Your OLD Binder is not your Grandmother and it will not bake oatmeal cookies for you if you give it synthetic oil to make it feel better. If your truck has suffered any indignities over its service life, synthetic oil will not fix the situation and it could make your engines problems, is it has any, much worse if the oil is not designed for the job.
This forum has ARCHIVES that are full of so much really important information and I am thinking that much of it is being ignored. Maybe the ARCHIVES are not obvious enough and get passed over. It just seems redundant and rather silly to have to tell the story of how a carburetor works and why the distributor should not be bolted down tight over and over because no one took the chance and took a "good-look". I am not saying that this is the case here, but it has happened.
Enjoy your truck. Don't be afraid to PM me.
Golden Jubilee
Posts: 8955
Joined: Thu Dec 27, 2012 12:45 pm
Location: Canada's left Coast
Golden Jubilee
Posts: 455
Joined: Mon Nov 04, 2013 3:06 pm
nikkinutshop wrote:No problem if you let it sit for a year, After all, how long did it sit before you rescued it? When you take the oil pan off, please check the flange where the bolts go.. It is not uncommon to see the flange with some distortion from being over tightened the mating surface will have high and low areas from where the bolts have been over tightened. Your pan may not have this problem, but you should check.
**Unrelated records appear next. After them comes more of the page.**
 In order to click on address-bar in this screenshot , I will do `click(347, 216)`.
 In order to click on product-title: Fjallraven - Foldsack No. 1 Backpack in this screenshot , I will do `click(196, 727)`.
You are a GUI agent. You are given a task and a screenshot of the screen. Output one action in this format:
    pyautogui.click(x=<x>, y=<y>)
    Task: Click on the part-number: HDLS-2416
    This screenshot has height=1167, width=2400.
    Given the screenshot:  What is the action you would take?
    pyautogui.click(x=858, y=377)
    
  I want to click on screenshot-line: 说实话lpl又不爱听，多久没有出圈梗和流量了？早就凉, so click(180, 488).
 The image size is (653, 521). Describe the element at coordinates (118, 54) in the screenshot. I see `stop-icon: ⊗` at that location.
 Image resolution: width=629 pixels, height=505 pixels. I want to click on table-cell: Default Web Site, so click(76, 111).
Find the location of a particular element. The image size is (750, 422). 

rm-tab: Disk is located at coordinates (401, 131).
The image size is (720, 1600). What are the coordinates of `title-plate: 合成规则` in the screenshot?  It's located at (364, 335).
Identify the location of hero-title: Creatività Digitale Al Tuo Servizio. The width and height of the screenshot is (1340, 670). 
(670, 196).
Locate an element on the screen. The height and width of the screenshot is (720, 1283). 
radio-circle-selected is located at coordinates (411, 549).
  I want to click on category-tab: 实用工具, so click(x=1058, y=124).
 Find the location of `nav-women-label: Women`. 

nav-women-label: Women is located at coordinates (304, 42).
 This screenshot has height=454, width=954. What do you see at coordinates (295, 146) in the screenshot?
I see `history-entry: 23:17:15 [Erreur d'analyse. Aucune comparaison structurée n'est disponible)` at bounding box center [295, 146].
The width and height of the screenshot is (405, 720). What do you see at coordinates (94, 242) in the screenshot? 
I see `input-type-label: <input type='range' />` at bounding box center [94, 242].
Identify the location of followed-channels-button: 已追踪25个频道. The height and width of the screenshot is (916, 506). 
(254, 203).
Another good piece of advice is to glue the gasket to the pan flange with part number 1050026 or the exact same product from LOCTITE IS 30517. These are a tacky product that will hold the pan gasket in place while you try to position it . Another really good idea is to make guide studs that are about 2 inches long. The guide studs are made from the same diameter and thread count, with the heads cut off. The GS are screwed into the block and they help to guide the pan into place while keeping the pan steady. Put a few of the pan bolts into place then remove the guide studs, and keep them for another time.
Nothing confusing, take it one step at a time and you will get it done and have that good feeling and a nice truck to drive, after.
If you are not familiar with torque values for tightening fasteners, this might be a good time to pick p a simple torque wrench for values up to 30 foot pounds and later get another with values up to 150 foot pounds. The pan bolts should not be taken past 15- 15 foot pounds and tighten them around the pan in three passes, say, 5'#, then 10'# and finally 15'#. You may want to go back and check the final value after about ten drives. I like to check Craigslist for a good deal, but be careful. What I often use is the number of fingers torque method. On a 3/8" drive ratchet, I use one finger up to 5'# and two up to 10'#, and three fingers up to 15'#, and so on.